Swap every "computer-use agent" in the material below for "screen-automation agent", and leave everything else unchanged.

• [Material for locating displayed items]

START

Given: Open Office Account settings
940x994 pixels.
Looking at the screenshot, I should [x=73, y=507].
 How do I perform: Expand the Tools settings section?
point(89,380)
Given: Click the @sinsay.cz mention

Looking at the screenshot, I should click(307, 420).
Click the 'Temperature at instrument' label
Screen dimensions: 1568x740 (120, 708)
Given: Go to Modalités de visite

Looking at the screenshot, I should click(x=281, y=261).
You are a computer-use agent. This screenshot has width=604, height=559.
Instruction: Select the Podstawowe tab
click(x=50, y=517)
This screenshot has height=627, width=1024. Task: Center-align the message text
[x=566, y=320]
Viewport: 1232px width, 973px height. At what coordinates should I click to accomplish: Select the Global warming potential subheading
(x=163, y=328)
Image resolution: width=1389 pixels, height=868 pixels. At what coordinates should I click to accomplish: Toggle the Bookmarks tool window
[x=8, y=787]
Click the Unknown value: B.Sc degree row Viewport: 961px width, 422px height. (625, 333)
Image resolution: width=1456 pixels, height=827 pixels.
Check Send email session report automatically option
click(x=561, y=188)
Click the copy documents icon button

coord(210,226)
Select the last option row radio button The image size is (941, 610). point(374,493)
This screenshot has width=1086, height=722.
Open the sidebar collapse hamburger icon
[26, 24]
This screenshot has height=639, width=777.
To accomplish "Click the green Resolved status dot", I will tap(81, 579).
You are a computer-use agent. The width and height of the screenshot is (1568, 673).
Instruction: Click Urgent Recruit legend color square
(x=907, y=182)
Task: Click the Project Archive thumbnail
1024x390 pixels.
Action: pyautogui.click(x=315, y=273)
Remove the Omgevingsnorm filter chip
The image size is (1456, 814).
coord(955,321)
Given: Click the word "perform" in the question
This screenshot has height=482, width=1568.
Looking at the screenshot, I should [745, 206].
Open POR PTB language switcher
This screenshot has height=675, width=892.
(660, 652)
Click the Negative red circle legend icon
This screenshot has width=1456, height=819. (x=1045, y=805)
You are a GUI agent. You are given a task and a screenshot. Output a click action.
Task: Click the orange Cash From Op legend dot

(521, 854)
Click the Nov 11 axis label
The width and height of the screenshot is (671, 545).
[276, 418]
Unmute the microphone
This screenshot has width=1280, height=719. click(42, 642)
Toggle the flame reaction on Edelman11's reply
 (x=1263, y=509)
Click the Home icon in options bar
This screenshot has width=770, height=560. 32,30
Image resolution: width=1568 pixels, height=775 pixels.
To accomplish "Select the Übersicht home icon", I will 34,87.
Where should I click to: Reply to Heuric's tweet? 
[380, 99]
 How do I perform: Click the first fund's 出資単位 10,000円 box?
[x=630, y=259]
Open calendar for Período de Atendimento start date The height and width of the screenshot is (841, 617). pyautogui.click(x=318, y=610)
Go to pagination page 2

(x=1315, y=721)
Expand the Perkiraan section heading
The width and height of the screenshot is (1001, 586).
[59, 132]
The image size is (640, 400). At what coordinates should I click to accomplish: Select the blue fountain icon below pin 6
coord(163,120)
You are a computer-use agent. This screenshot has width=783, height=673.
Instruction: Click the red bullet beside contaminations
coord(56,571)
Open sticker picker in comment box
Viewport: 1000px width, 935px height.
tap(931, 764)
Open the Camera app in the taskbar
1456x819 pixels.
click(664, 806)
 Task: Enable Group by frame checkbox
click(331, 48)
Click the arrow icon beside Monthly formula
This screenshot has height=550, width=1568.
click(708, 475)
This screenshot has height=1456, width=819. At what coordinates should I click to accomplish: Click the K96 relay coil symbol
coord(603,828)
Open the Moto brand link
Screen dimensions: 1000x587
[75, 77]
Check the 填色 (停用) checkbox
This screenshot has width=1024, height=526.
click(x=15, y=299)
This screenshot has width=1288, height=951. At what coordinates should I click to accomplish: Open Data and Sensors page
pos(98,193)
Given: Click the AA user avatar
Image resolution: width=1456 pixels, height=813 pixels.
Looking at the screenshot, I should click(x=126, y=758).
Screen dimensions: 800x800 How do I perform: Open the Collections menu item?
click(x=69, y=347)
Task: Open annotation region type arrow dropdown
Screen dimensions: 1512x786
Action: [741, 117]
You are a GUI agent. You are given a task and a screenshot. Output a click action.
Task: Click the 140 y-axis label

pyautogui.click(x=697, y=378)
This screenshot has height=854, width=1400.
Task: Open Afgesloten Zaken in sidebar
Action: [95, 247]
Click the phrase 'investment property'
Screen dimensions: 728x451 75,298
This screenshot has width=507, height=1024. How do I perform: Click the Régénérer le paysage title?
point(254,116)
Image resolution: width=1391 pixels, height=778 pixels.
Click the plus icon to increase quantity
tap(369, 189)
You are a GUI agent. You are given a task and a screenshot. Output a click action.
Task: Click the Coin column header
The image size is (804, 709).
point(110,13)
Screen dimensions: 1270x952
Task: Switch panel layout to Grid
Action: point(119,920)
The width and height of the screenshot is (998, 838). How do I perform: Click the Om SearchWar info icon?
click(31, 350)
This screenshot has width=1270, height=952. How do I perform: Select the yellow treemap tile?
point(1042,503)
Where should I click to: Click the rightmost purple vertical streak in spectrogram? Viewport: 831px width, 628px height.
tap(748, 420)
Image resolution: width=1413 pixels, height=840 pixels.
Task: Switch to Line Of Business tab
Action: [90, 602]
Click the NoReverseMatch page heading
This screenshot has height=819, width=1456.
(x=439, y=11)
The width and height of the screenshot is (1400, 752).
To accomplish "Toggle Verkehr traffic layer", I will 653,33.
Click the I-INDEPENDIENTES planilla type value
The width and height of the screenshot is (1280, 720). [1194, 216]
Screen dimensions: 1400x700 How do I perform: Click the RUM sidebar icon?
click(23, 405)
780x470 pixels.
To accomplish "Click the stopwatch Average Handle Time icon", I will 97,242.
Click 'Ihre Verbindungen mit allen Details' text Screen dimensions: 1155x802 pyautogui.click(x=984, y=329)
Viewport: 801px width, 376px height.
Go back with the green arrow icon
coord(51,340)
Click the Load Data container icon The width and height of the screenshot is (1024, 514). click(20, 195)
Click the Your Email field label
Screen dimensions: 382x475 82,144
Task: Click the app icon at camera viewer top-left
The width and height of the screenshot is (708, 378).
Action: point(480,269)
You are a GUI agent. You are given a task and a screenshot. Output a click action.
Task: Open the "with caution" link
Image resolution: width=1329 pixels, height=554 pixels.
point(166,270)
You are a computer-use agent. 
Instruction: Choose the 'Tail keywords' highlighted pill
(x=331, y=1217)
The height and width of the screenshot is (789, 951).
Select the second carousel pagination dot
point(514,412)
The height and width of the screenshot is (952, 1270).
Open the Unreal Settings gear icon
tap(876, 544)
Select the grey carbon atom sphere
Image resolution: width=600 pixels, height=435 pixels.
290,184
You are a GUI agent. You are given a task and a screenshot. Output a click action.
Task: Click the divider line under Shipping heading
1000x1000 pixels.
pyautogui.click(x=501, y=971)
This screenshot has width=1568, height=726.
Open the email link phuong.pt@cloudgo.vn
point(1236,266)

END

• [Response to the task]
Given: Open Office Account settings
940x994 pixels.
Looking at the screenshot, I should [x=73, y=507].
 How do I perform: Expand the Tools settings section?
point(89,380)
Given: Click the @sinsay.cz mention

Looking at the screenshot, I should click(307, 420).
Click the 'Temperature at instrument' label
Screen dimensions: 1568x740 (120, 708)
Given: Go to Modalités de visite

Looking at the screenshot, I should click(x=281, y=261).
You are a screen-automation agent. This screenshot has width=604, height=559.
Instruction: Select the Podstawowe tab
click(x=50, y=517)
This screenshot has height=627, width=1024. Task: Center-align the message text
[x=566, y=320]
Viewport: 1232px width, 973px height. At what coordinates should I click to accomplish: Select the Global warming potential subheading
(x=163, y=328)
Image resolution: width=1389 pixels, height=868 pixels. At what coordinates should I click to accomplish: Toggle the Bookmarks tool window
[x=8, y=787]
Click the Unknown value: B.Sc degree row Viewport: 961px width, 422px height. (625, 333)
Image resolution: width=1456 pixels, height=827 pixels.
Check Send email session report automatically option
click(x=561, y=188)
Click the copy documents icon button

coord(210,226)
Select the last option row radio button The image size is (941, 610). point(374,493)
This screenshot has width=1086, height=722.
Open the sidebar collapse hamburger icon
[26, 24]
This screenshot has height=639, width=777.
To accomplish "Click the green Resolved status dot", I will tap(81, 579).
You are a screen-automation agent. The width and height of the screenshot is (1568, 673).
Instruction: Click Urgent Recruit legend color square
(x=907, y=182)
Task: Click the Project Archive thumbnail
1024x390 pixels.
Action: pyautogui.click(x=315, y=273)
Remove the Omgevingsnorm filter chip
The image size is (1456, 814).
coord(955,321)
Given: Click the word "perform" in the question
This screenshot has height=482, width=1568.
Looking at the screenshot, I should [745, 206].
Open POR PTB language switcher
This screenshot has height=675, width=892.
(660, 652)
Click the Negative red circle legend icon
This screenshot has width=1456, height=819. (x=1045, y=805)
You are a GUI agent. You are given a task and a screenshot. Output a click action.
Task: Click the orange Cash From Op legend dot

(521, 854)
Click the Nov 11 axis label
The width and height of the screenshot is (671, 545).
[276, 418]
Unmute the microphone
This screenshot has width=1280, height=719. click(42, 642)
Toggle the flame reaction on Edelman11's reply
 (x=1263, y=509)
Click the Home icon in options bar
This screenshot has width=770, height=560. 32,30
Image resolution: width=1568 pixels, height=775 pixels.
To accomplish "Select the Übersicht home icon", I will 34,87.
Where should I click to: Reply to Heuric's tweet? 
[380, 99]
 How do I perform: Click the first fund's 出資単位 10,000円 box?
[x=630, y=259]
Open calendar for Período de Atendimento start date The height and width of the screenshot is (841, 617). pyautogui.click(x=318, y=610)
Go to pagination page 2

(x=1315, y=721)
Expand the Perkiraan section heading
The width and height of the screenshot is (1001, 586).
[59, 132]
The image size is (640, 400). At what coordinates should I click to accomplish: Select the blue fountain icon below pin 6
coord(163,120)
You are a screen-automation agent. This screenshot has width=783, height=673.
Instruction: Click the red bullet beside contaminations
coord(56,571)
Open sticker picker in comment box
Viewport: 1000px width, 935px height.
tap(931, 764)
Open the Camera app in the taskbar
1456x819 pixels.
click(664, 806)
 Task: Enable Group by frame checkbox
click(331, 48)
Click the arrow icon beside Monthly formula
This screenshot has height=550, width=1568.
click(708, 475)
This screenshot has height=1456, width=819. At what coordinates should I click to accomplish: Click the K96 relay coil symbol
coord(603,828)
Open the Moto brand link
Screen dimensions: 1000x587
[75, 77]
Check the 填色 (停用) checkbox
This screenshot has width=1024, height=526.
click(x=15, y=299)
This screenshot has width=1288, height=951. At what coordinates should I click to accomplish: Open Data and Sensors page
pos(98,193)
Given: Click the AA user avatar
Image resolution: width=1456 pixels, height=813 pixels.
Looking at the screenshot, I should click(x=126, y=758).
Screen dimensions: 800x800 How do I perform: Open the Collections menu item?
click(x=69, y=347)
Task: Open annotation region type arrow dropdown
Screen dimensions: 1512x786
Action: [741, 117]
You are a GUI agent. You are given a task and a screenshot. Output a click action.
Task: Click the 140 y-axis label

pyautogui.click(x=697, y=378)
This screenshot has height=854, width=1400.
Task: Open Afgesloten Zaken in sidebar
Action: [95, 247]
Click the phrase 'investment property'
Screen dimensions: 728x451 75,298
This screenshot has width=507, height=1024. How do I perform: Click the Régénérer le paysage title?
point(254,116)
Image resolution: width=1391 pixels, height=778 pixels.
Click the plus icon to increase quantity
tap(369, 189)
You are a GUI agent. You are given a task and a screenshot. Output a click action.
Task: Click the Coin column header
The image size is (804, 709).
point(110,13)
Screen dimensions: 1270x952
Task: Switch panel layout to Grid
Action: point(119,920)
The width and height of the screenshot is (998, 838). How do I perform: Click the Om SearchWar info icon?
click(31, 350)
This screenshot has width=1270, height=952. How do I perform: Select the yellow treemap tile?
point(1042,503)
Where should I click to: Click the rightmost purple vertical streak in spectrogram? Viewport: 831px width, 628px height.
tap(748, 420)
Image resolution: width=1413 pixels, height=840 pixels.
Task: Switch to Line Of Business tab
Action: [90, 602]
Click the NoReverseMatch page heading
This screenshot has height=819, width=1456.
(x=439, y=11)
The width and height of the screenshot is (1400, 752).
To accomplish "Toggle Verkehr traffic layer", I will 653,33.
Click the I-INDEPENDIENTES planilla type value
The width and height of the screenshot is (1280, 720). [1194, 216]
Screen dimensions: 1400x700 How do I perform: Click the RUM sidebar icon?
click(23, 405)
780x470 pixels.
To accomplish "Click the stopwatch Average Handle Time icon", I will 97,242.
Click 'Ihre Verbindungen mit allen Details' text Screen dimensions: 1155x802 pyautogui.click(x=984, y=329)
Viewport: 801px width, 376px height.
Go back with the green arrow icon
coord(51,340)
Click the Load Data container icon The width and height of the screenshot is (1024, 514). click(20, 195)
Click the Your Email field label
Screen dimensions: 382x475 82,144
Task: Click the app icon at camera viewer top-left
The width and height of the screenshot is (708, 378).
Action: point(480,269)
You are a GUI agent. You are given a task and a screenshot. Output a click action.
Task: Open the "with caution" link
Image resolution: width=1329 pixels, height=554 pixels.
point(166,270)
You are a screen-automation agent. 
Instruction: Choose the 'Tail keywords' highlighted pill
(x=331, y=1217)
The height and width of the screenshot is (789, 951).
Select the second carousel pagination dot
point(514,412)
The height and width of the screenshot is (952, 1270).
Open the Unreal Settings gear icon
tap(876, 544)
Select the grey carbon atom sphere
Image resolution: width=600 pixels, height=435 pixels.
290,184
You are a GUI agent. You are given a task and a screenshot. Output a click action.
Task: Click the divider line under Shipping heading
1000x1000 pixels.
pyautogui.click(x=501, y=971)
This screenshot has width=1568, height=726.
Open the email link phuong.pt@cloudgo.vn
point(1236,266)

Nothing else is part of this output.